On April 16, 2014, Chemtura Corporation (“Chemtura” or the “Company”) entered into a Stock and Asset Purchase Agreement (“SAPA”) with Platform Specialty Products Corporation (“Platform”), a Delaware corporation. As provided in the SAPA, Chemtura has agreed to sell its agrochemicals business, Chemtura AgroSolutions, to Platform in exchange for $950 million in cash, 2,000,000 shares of common stock of Platform and the assumption of certain liabilities by Platform.
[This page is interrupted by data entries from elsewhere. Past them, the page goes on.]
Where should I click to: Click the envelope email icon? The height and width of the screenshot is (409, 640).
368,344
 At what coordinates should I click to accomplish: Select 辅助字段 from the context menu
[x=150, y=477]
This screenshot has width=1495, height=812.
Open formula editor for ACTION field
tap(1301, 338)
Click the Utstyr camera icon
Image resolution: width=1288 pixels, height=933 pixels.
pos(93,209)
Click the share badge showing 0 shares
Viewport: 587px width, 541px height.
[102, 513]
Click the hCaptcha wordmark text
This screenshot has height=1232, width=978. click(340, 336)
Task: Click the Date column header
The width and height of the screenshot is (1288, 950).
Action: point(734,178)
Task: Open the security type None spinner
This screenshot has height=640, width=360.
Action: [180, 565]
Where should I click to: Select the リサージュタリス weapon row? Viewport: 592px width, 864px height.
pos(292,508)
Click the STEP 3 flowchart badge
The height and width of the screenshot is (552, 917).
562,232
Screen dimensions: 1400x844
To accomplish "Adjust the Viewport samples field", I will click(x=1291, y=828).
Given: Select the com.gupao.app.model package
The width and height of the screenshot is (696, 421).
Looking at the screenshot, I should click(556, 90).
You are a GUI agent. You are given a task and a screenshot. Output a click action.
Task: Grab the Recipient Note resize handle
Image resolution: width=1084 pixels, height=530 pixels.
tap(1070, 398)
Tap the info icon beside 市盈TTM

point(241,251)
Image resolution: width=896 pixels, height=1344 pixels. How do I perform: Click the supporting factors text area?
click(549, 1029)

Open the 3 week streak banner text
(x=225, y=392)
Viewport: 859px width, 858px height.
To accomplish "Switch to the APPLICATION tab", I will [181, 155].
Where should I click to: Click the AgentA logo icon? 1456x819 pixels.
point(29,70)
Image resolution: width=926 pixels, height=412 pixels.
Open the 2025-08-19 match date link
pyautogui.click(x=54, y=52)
The transaction is subject to customary purchase price adjustments, closing conditions and regulatory approvals and is expected to close in the second half of 2014.

 

The foregoing description of the SAPA does not purport to be complete and is qualified in its entirety by reference to the SAPA, which is filed as Exhibit 2.1 to this Form 8-K and incorporated herein by reference.

 

On April 17, 2014, Chemtura issued a press release announcing, among other things, the execution of the SAPA. A copy of the press release is attached hereto as Exhibit 99.1 and incorporated herein by reference.

 

Item 9.01   Financial Statements and Exhibits.

 

(d) Exhibits

 

Exhibit Number   Exhibit Description
     
2.1   Stock and Asset Purchase Agreement, dated as of April 16, 2014, between Chemtura Corporation and Platform Specialty Products Corporation (Pursuant to Item 601(b)(2) of Regulation S-K, the schedules to the Stock and Asset Purchase Agreement have been omitted and Chemtura agrees to furnish supplementally a copy of any such omitted schedule to the SEC upon request).
     
99.1   Press Release issued by Chemtura Corporation, dated April 17, 2014.

 

 
 

 

Signatures

 

Pursuant to the requirements of the Securities Exchange Act of 1934, the registrant has duly caused this report to be signed on its behalf by the undersigned hereunto duly authorized.

  

  Chemtura Corporation
         (Registrant)
   
  By: /s/ Billie S. Flaherty
  Name: Billie S. Flaherty
  Title: EVP, General Counsel & Secretary

 

Date:        April 17, 2014

 

 
 

 

Exhibit Index

 

Exhibit Number   Exhibit Description
     
2.1   Stock and Asset Purchase Agreement, dated as of April 16, 2014, between Chemtura Corporation and Platform Specialty Products Corporation (Pursuant to Item 601(b)(2) of Regulation S-K, the schedules to the Stock Purchase Agreement have been omitted and Chemtura agrees to furnish supplementally a copy of any such omitted schedule to the SEC upon request).
     
99.1   Press Release issued by Chemtura Corporation, dated April 17, 2014.